A nova série nacional da Netflix, O Mecanismo, apelidada de “série da Lava Jato” desde o seu lançamento na última sexta-feira, se tornou um dos assuntos mais comentados da internet nos últimos dias, chegando a gerar uma onda de boicotes à plataforma e discussões infindáveis entre esquerda e direita, como tudo no Brasil.

A obra de ficção baseada em fatos reais traz alguns personagens já conhecidos do grande público, mas com nomes diferentes. O juiz Sérgio Moro, por exemplo, é Paulo Rigo, retratado como um pai de família de viés burocrata, com cenas de sexo onde dá três sem tirar, grita “Brasil!” no final e sequer sua.

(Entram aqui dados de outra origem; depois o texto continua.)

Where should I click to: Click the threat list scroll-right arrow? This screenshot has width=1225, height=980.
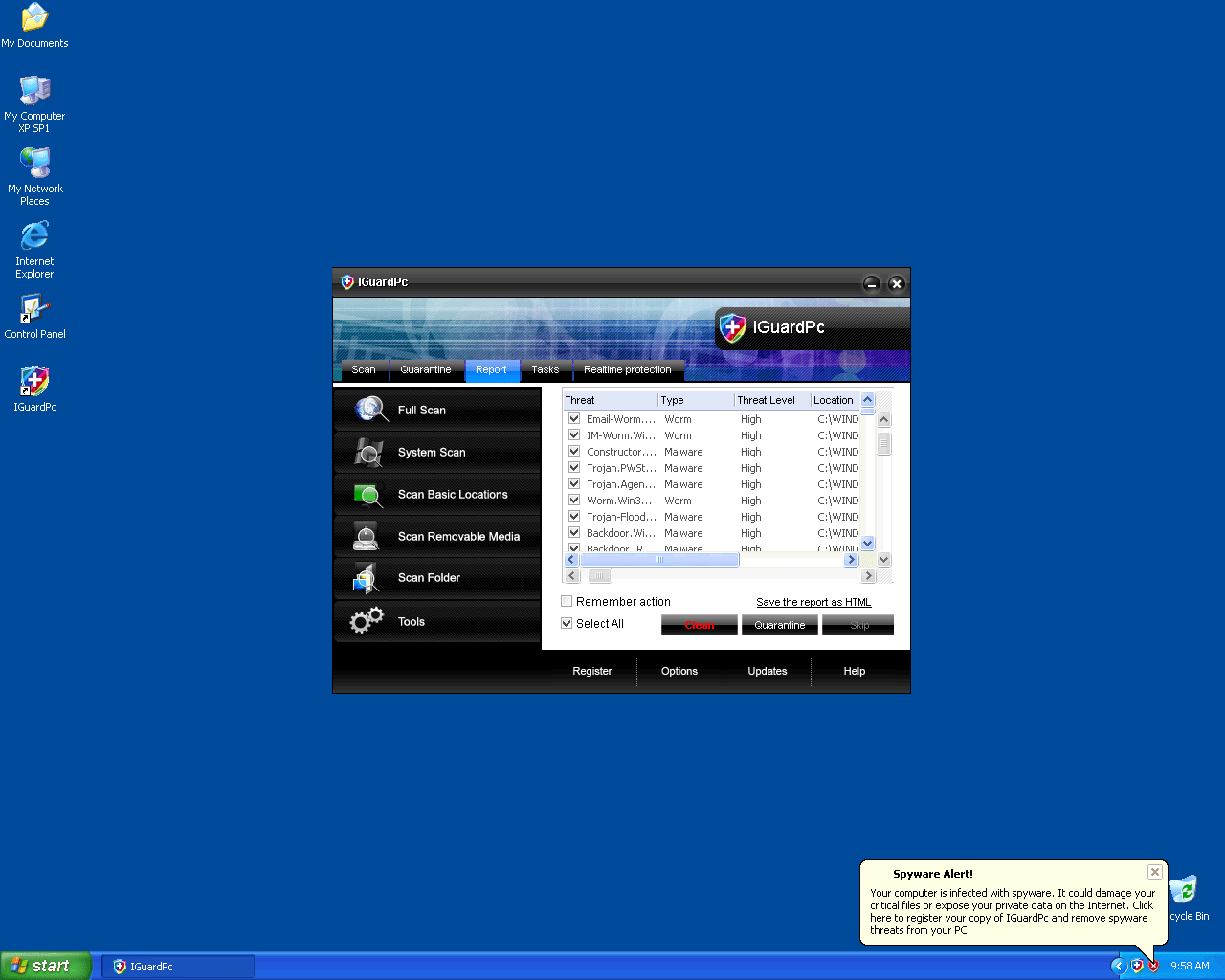coord(851,560)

Na produção, Paulo (Moro) acorda já sem bafo, nunca estragou um carregador de iPhone e seus fones de ouvido nunca pararam de funcionar apenas de um lado. Paulo é tão foda que Despacito é que fica com Paulo na cabeça. Se ele bate com um dedinho em um móvel sem querer, o móvel é quem fica com dor.

O 4G de Paulo funciona no metrô. A panela de pressão é que tem medo de Paulo explodir. Em seu aniversário, quando Paulo assopra as velas, elas é que fazem um desejo e em um dos episódios, quando Paulo recebe uma ligação de telemarketing, o atendente é quem assina um combo de tv, internet e telefone fixo ilimitado.